**Фрагмент текста**
+--

Вместе с взяточничеством и незаконными комиссионными де­ловая культура Японии необычайно пронизана такими явлениями (преступлениями), как шантаж, запугивание и вымогательство. Эти преступления связаны с такими институциональными формами, как саракин, сокайя и др. Саракин означает «финансисты служащих» (salary man financiers), это люди или фирмы, практикующие ростовщичест­во. В одном только 1982 г. жертвами контролируемых якудза сараки-нов стали 2400 покончивших самоубийством. Еще 7300 вынуждены были из-за преследований ростовщиков бежать, бросив семьи и рабо­ту. По оценкам, в Японии действует около 42 тыс фирм-саракинов, занимающихся ссудными операциями с физическими лицами и взи­мающими непомерно высокий процент (около 60% годовых). Власть этих людей над своими жертвами связана с угрозами применить на­силие или использовать различные дискредитирующие методы, ко­торые могут привести жертву к «потере лица». В некоторых видах бизнеса шантаж и запугивание стали глубоко укоренившейся прак­тикой. Например, в сфере развлечений (бары, рестораны, ночные клубы и пр.), до 70 процентов заведений вынуждено платить мест­ным гангстерам дань за предоставление «защиты» (с. 169).

Но классическим для Японии примером вымогательства по-крупному является сокайя профессиональные корпоративные вымогатели. Этот термин можно перевести дословно как «специали­сты по собраниям акционеров». Обычно эти вымогатели приобрета­ют акции компаний и корпораций, выискивают информацию, компрометирующую менеджмент и руководство компании и шанта­жируют компанию. Согласно обследованиям, 70% прибыли сокайя поступает в гангстерские синдикаты. Разнообразие и изощренность методов сокайя прогрессируют в последние годы.

+--

**Исходные данные**
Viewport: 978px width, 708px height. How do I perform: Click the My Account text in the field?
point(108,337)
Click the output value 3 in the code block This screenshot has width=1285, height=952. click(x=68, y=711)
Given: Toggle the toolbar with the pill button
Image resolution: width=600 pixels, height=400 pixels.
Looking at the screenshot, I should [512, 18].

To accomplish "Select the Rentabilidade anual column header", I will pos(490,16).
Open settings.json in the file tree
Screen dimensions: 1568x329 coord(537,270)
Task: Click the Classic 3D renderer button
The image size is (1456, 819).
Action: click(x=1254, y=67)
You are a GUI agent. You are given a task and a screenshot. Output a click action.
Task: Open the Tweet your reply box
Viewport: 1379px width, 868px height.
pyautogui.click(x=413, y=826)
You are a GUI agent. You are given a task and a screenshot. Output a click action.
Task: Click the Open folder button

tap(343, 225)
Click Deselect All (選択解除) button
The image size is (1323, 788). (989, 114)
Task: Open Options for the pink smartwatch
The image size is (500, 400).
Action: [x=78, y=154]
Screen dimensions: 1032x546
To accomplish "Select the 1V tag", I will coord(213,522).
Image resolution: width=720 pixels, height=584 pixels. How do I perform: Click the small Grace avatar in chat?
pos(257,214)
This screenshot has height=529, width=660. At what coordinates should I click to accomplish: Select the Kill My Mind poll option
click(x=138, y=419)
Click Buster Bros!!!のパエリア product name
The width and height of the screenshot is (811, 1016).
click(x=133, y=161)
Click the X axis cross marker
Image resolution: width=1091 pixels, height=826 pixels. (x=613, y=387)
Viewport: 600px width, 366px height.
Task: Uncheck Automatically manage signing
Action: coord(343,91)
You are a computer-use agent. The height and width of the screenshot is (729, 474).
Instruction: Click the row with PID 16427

+--

**Цель задания**
Какой годовой процент, согласно фрагменту текста, взимают фирмы-саракины по ссудам физическим лицам?

**Ответ на задание**
Около 60% годовых.